Medicare is an example of A) casualty insurance B) social insurance C) commercial insurance D) debt insurance

social insurance Explanation Medicare is an example of a social insurance program, as it is instituted by the federal government.

All Medicare supplement policies must cover 100% of the Part A hospital coinsurance amount for each day used from A) the 30th through the 90th day in any Medicare benefit period B) the 61st through the 90th day in any Medicare benefit period C) the 45th through the 90th day in any Medicare benefit period D) the 1st through the 60th day in any Medicare benefit period

the 61st through the 90th day in any Medicare benefit period Explanation All Medicare supplement policies must cover the core basic benefits that Plan A covers. This includes covering 100% of the Part A hospital coinsurance amount for each day used from the 61st through the 90th day in any Medicare benefit period and 100% of the Part A hospital coinsurance amount for each Medicare lifetime inpatient reserve day used from the 91st through the 150th day in any Medicare benefit period.

According to the National Association of Insurance Commissioners' standardized model Medicare supplement policy, insurers must offer coverage for all of the following core benefits EXCEPT A) coverage under Medicare Parts A and B for the first 3 pints of blood or equivalent (unless replaced according to federal regulations) B) Medicare Part A-eligible hospital expenses not covered by Medicare from the 61st day through the 90th day in any Medicare benefit period C) the coinsurance amount of Medicare Part B-eligible expenses, regardless of hospital confinement, subject to the Medicare Part B deductible D) the Medicare Part A deductible

the Medicare Part A deductible Explanation All Medicare supplement policies must provide certain core benefits, including coverage for Medicare Part A-eligible hospital expenses not covered by Medicare from the 61st day through the 90th day in any Medicare benefit period, the coinsurance amount of Medicare Part B-eligible expenses, and coverage under Medicare Parts A and B for the first 3 pints of blood.

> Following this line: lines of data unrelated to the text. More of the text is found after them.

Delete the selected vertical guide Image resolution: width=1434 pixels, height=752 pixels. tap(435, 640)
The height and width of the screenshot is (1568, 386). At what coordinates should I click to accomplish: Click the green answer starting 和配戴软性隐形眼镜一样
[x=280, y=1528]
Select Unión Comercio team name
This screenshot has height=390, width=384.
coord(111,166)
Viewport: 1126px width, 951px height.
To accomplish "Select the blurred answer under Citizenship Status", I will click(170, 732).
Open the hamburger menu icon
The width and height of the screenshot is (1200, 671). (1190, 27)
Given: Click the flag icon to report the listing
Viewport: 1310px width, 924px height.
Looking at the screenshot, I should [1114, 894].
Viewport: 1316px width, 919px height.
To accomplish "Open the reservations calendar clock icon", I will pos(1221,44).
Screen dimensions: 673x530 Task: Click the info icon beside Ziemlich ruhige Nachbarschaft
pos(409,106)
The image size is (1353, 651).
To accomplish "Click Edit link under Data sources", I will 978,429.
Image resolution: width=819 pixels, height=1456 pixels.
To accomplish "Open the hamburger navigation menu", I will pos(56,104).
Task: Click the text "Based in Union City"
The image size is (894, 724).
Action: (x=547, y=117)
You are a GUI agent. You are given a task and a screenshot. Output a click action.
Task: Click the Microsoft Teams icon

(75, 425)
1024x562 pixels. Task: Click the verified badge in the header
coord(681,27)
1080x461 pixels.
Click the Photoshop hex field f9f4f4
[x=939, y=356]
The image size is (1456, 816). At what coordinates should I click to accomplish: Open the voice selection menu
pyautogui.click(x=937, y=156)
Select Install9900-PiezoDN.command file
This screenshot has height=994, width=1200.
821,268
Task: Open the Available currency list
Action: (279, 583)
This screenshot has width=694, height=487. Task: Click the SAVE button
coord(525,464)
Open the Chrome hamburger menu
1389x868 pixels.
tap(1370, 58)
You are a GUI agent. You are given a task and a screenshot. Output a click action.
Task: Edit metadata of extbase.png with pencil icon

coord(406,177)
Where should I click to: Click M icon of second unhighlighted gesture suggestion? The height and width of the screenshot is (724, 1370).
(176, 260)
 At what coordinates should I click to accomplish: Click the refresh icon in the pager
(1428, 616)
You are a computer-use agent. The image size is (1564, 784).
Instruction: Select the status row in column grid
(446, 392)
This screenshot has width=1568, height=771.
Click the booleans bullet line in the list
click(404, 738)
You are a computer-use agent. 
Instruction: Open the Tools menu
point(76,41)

Although Plan A does not provide coverage for the Medicare Part A deductible, other Medicare supplement policies (Plans B through J) cover this deductible.

The first page of a Medicare supplement policy must contain all of the following EXCEPT A) the producer's commission and the policy's premium B) highly visible notice of the 30-day free look period C) the policy's renewal provision, including a description of any premium increases that may be involved D) the Notice to Buyer -this policy may not cover all of your medical expenses

the producer's commission and the policy's premium Explanation The disclosure regulations require the first page of the policy to contain the Notice to Buyer, 30-day free look period notice and the renewal provision with descriptions of premium increases. Applicants must be also provided with a buyer's guide "A Guide to Health Insurance for People with Medicare", and an Outline of Coverage.